FIA Stewards inkonsequent
Wieder einmal mangelte es den FIA Stewards an Konsequenz. Wenn sie Verstappens Manöver ahnden, hätten sie bereits die beiden Mercedes-Piloten zu Beginn belangen und schließlich auch noch Vettel einen Penalty für den Spurwechsel in der Bremszone aufbrummen müssen. Doch leider fehlt es bei diesen Beurteilungen schon seit mehreren Saisonen an der nötigen Stringenz. „Ich hatte ein tolles Rennen, auch wenn ich am Ende auf Seb angefressen war. Wenn ich da nicht hinüberlenke, crashen wir. Er hat mir die Aufhängung leicht beschädigt und damit war das Stockerl für mich dahin,“ präsentierte sich der eigentlich leidtragende Ricciardo aber enorm fair.
Sauber ganz knapp dran
Das Sauber Team mit Teamchefin Monisha Kaltenborn präsentierte sich in Mexiko stark verbessert, scheiterte aber denkbar knapp am ersten Punktgewinn des Jahres. Besonders Marcus Ericsson zeigte auf: Nachdem der Schwede in der ersten Runde von Pascal Wehrlein im Manor abgeschossen wurde, zog er die harten Reifen auf und kämpfte sich auf Platz 11 zurück.
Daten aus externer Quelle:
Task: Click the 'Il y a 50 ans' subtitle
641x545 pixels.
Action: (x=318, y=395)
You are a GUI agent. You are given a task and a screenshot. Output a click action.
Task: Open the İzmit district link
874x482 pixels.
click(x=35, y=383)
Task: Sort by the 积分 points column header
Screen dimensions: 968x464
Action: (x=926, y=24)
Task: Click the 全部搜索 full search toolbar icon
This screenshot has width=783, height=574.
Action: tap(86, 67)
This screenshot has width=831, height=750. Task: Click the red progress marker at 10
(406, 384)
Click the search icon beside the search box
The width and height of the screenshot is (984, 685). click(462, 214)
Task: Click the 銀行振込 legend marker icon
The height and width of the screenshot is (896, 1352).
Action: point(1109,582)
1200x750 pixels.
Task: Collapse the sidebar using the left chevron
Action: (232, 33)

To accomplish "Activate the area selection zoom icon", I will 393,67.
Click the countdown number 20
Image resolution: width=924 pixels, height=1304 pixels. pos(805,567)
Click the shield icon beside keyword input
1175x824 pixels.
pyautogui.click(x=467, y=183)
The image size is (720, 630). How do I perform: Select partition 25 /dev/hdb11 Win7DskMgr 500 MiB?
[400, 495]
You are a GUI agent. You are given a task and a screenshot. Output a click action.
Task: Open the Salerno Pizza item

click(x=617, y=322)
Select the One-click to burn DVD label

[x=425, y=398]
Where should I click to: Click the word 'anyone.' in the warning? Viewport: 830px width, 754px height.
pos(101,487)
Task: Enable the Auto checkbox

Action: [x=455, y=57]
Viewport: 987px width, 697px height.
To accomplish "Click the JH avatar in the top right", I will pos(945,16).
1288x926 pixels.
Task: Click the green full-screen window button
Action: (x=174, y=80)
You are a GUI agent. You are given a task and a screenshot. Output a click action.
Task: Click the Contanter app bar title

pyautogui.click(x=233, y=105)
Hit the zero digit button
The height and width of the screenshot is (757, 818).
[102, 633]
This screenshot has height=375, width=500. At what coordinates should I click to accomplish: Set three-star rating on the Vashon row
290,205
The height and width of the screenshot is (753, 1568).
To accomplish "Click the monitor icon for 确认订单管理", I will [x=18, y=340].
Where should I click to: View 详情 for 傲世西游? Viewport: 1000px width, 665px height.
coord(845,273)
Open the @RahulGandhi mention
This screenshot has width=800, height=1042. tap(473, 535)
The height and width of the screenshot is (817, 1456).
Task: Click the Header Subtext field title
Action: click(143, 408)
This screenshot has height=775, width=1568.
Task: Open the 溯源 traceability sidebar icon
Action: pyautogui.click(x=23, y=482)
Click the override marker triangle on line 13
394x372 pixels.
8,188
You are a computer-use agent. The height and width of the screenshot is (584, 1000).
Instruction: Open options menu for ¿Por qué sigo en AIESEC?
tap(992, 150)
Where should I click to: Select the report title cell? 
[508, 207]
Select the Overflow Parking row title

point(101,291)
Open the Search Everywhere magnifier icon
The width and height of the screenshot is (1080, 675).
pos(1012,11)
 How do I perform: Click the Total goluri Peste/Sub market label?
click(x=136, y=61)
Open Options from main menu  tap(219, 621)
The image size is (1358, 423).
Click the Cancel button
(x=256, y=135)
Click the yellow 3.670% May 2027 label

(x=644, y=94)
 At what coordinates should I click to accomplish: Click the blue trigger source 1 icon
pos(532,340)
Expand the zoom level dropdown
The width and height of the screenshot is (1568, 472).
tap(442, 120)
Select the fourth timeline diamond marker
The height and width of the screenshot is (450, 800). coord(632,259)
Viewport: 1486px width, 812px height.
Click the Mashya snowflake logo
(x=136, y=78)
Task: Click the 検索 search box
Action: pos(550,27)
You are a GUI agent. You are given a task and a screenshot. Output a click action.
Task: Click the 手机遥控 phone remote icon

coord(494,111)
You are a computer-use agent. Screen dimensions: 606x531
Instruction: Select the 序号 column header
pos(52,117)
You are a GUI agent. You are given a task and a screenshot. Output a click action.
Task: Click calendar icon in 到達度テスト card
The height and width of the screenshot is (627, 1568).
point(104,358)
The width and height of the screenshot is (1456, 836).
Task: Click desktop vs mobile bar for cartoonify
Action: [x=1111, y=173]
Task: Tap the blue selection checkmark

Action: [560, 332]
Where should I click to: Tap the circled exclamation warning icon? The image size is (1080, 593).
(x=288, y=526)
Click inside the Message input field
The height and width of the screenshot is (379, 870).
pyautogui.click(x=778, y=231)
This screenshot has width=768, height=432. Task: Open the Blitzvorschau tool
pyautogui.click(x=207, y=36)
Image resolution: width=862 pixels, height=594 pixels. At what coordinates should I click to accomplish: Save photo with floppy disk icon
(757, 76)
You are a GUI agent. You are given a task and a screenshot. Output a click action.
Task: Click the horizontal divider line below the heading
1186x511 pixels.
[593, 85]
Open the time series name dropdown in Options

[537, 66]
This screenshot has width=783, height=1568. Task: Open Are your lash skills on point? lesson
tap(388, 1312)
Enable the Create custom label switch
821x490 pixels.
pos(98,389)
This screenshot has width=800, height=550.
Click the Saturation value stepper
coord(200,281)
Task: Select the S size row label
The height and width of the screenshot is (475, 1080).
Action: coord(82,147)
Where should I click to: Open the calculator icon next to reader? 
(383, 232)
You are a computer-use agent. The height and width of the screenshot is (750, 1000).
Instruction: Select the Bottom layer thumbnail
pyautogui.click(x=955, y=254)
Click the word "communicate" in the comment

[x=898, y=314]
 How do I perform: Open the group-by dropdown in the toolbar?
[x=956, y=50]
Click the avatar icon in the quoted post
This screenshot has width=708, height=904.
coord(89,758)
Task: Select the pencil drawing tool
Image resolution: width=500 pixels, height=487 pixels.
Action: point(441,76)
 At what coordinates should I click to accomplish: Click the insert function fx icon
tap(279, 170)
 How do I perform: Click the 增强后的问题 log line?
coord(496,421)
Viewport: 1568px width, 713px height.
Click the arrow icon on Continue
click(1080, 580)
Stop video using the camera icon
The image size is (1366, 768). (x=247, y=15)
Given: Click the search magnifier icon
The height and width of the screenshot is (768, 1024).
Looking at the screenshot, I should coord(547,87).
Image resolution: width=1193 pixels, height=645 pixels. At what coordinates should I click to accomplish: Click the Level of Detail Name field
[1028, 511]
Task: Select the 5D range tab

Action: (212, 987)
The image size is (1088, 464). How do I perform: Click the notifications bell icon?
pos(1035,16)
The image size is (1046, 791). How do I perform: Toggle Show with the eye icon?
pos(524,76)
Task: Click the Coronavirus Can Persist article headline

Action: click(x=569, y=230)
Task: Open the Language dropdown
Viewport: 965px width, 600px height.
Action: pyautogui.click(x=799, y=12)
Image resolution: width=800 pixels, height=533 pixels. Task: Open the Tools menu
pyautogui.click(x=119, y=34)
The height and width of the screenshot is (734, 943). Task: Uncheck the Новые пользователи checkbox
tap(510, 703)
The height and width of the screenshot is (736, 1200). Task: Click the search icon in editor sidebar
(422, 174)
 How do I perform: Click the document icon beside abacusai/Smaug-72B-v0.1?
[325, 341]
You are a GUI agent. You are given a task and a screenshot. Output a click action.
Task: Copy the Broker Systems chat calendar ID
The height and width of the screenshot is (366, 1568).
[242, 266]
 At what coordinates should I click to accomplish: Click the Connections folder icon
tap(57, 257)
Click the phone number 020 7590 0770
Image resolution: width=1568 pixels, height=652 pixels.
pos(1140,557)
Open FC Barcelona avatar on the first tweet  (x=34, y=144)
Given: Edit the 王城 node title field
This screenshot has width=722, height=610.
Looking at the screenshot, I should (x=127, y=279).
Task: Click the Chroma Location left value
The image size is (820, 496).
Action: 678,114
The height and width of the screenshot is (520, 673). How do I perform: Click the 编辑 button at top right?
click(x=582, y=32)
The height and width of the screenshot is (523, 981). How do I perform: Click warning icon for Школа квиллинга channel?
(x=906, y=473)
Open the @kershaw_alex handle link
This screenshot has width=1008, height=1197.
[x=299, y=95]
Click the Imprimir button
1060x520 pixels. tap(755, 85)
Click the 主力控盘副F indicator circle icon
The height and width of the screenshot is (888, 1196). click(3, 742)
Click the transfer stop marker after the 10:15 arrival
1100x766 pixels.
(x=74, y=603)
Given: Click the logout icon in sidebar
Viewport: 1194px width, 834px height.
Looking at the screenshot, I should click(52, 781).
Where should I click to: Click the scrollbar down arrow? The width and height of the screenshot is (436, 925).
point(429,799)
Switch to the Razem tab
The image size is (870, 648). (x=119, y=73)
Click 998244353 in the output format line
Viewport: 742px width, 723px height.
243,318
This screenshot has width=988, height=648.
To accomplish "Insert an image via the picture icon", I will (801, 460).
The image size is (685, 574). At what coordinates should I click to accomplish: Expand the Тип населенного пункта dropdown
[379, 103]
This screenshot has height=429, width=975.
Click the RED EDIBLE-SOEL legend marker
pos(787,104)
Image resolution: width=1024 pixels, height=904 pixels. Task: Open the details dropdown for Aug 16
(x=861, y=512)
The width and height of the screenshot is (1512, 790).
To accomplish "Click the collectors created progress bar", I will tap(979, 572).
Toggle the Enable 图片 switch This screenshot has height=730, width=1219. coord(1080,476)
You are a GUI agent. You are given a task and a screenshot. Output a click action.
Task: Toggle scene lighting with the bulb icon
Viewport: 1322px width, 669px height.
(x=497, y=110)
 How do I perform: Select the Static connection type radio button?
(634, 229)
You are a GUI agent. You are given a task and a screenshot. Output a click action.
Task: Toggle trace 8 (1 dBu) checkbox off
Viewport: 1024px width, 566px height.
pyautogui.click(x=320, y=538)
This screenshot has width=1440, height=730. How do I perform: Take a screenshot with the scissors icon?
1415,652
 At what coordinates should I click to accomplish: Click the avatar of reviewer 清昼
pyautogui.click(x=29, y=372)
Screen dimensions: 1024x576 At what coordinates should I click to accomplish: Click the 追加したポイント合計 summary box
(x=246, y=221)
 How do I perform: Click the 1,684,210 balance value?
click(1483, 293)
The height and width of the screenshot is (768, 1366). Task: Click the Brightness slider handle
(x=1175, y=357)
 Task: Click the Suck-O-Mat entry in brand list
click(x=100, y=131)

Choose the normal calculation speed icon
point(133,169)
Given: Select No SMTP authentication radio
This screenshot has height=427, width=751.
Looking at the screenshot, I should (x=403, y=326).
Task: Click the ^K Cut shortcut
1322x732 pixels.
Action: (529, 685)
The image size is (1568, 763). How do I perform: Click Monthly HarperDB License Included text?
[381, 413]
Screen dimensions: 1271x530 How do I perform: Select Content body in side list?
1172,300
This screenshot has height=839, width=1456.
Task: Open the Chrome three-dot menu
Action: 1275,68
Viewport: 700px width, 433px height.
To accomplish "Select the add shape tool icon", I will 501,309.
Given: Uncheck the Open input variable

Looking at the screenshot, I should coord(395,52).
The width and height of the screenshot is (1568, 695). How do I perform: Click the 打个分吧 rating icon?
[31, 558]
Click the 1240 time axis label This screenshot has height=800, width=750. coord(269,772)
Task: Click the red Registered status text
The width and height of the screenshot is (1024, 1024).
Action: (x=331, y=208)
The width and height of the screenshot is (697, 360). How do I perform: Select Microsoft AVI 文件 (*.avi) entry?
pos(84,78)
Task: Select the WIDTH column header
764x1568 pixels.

Leider der erste Rang außerhalb der Punkte. Teamkollege Felipe Nasr wurde nach einem verkorsten Grand Prix 16. „Marcus hat einen tollen Job gemacht. Leider ist heute nur ein einziges Auto ausgeschieden“, so Kaltenborn. Der Rennstall aus Hinwil liegt aktuell punktelos am Ende der Teamwertung, doch Manor hat auch nur einen Zähler am Konto. Daher will man unbedingt noch an den Briten vorbeiziehen um Platz 10 der Wertung zu holen und so noch eine Millionenförderung von Bernie Ecclestone zu kassieren.